I like music that's really slow and quiet and beautiful. I was talking with
this Japanese kid in San Francisco, who later became a schizophrenic, and
he gave me this thing about how he hated my music because he only liked
hip hop. He talked about his whole culture and how he'd lived in complete
hell and he said, 'Mark, the only thing I'll give you is that at least your
music isn't ugly. But I still hate it, because if you really lived under
the gun you would do everything you could do to make music that was away
from what you had to live with' and I was like, 'yeah, I agree' and I think
about that a lot. That's kind of why I go out of my way to make music that's
quiet and slow and beautiful."
Talking to Mark you get the impression that the only thing he doesn't tolerate
are the intolerant, the conservative and the fake.

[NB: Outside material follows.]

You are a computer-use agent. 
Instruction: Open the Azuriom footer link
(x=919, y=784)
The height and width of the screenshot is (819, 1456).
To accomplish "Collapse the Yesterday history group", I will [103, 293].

"I get frustrated by conservatism in everything. I get frustrated by
the conversatism in the pop music industry and I get frustrated by how little
you see in people's eyes and all the stuff about how important it is to
be a motherfucking success. It's not important. It's not the thing. Well
not for me, obviously. I get frustrated by the way that everyone conforms
to earn their pay check and that's fine, but I'm sorry, but I read books,
I go to art galleries, I love what I do. I just don't want to have to wear
a fucking uniform to do it."
Unfortunately, during his Saturday show at the Bloomsbury theatre he is
dogged by a woman so conservative in her expectations that she kept shouting
out for his old songs. This became too overt for him to ignore, as her calls
for 'Grey Shirt' and 'Western Skies' filled any gaps between the songs and
became truly obnoxious. So, finally giving in, he played a desperately glorious
version of 'Western Skies' with his eyes straight at her and his voice cracking
and slowly making its way over the haggard lyrics. It was an almost unbearable
moment as he forced himself to do something that he obviously did not want
to do and that visibly got to him.
At the end of the evening, after an hilariously hammed up 'Jonny Mathis's
Feet' and a solo encore that ends with him moving away from the microphone
and singing directly to the audience, he announces that this will be his
last ever show in England. Whether this is true or not, there is certainly
a tension in his relationship with this country.
"I grew up here and I was always the stupid fucking asshole American.
I went to school and everyone always made fun of my accent and hated my
guts. But then the only Americans I knew were my parents and I hated them,
so I was like totally English, and only liked the English and things from
England. Then I moved to America and I was like, 'Oh my God I hate this.
I hate living here and I want to die.' So then I had to learn to love America
and I still don't. I still just like certain parts, but you could bomb the
rest of it off the face of this planet as far as I'm concerned. There are
some beautiful places in America, there are some beautiful people. I'm a
glib Californian and this is the way that I talk. It's like, I really like
people and I just don't give shit about countries anymore."
Mark Eitzel; Misplaced, melancholic and an absolute genius.
(Mark Eitzel's '60 Watt Silver Lining' is out now on Virgin.)
Mark Eitzel was talking to Ben, in June 1996.